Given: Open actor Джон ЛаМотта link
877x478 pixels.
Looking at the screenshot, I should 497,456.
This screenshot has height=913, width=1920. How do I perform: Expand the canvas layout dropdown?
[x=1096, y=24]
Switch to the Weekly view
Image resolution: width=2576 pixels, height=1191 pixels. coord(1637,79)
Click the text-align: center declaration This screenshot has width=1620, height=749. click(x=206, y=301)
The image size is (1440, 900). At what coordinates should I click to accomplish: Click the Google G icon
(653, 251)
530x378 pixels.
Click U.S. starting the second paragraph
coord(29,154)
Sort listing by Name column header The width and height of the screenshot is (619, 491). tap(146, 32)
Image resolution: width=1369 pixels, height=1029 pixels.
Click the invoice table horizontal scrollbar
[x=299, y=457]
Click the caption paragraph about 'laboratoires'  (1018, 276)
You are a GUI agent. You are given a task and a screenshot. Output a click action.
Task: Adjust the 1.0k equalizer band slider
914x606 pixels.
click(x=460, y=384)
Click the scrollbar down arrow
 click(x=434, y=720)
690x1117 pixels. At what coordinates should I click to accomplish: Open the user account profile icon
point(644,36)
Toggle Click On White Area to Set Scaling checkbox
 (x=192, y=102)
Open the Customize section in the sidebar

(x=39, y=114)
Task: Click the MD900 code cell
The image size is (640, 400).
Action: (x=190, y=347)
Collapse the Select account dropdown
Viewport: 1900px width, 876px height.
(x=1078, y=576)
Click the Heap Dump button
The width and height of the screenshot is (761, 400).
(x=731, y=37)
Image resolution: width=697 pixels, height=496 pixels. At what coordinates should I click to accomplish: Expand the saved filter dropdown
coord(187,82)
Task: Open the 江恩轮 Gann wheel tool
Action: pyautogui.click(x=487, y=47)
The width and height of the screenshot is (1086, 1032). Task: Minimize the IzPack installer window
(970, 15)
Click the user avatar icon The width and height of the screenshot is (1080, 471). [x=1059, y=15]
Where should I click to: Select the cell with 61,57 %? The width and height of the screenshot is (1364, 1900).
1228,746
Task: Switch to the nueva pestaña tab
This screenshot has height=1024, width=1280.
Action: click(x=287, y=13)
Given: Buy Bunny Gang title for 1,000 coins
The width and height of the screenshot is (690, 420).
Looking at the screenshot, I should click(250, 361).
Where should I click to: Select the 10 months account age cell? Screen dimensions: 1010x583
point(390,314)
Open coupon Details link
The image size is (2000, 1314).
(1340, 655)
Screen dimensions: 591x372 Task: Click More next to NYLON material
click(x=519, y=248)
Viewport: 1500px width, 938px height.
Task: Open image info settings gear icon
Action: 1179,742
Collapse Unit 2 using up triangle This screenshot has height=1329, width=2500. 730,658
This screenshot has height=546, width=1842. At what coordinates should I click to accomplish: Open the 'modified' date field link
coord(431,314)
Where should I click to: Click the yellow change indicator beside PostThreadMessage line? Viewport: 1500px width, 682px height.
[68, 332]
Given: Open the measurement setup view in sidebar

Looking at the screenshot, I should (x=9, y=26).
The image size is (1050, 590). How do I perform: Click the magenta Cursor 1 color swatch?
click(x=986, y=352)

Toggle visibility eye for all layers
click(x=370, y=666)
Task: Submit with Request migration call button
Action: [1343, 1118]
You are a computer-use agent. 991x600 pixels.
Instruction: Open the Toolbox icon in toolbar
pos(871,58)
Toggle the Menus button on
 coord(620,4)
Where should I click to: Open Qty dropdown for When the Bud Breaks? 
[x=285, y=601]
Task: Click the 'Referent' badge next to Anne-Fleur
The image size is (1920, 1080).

────────

Pick out every line above that contains the word "paragraph", and copy each one in full.

## SOLUTION FOR THIS EXERCISE
Click U.S. starting the second paragraph
Click the caption paragraph about 'laboratoires'  (1018, 276)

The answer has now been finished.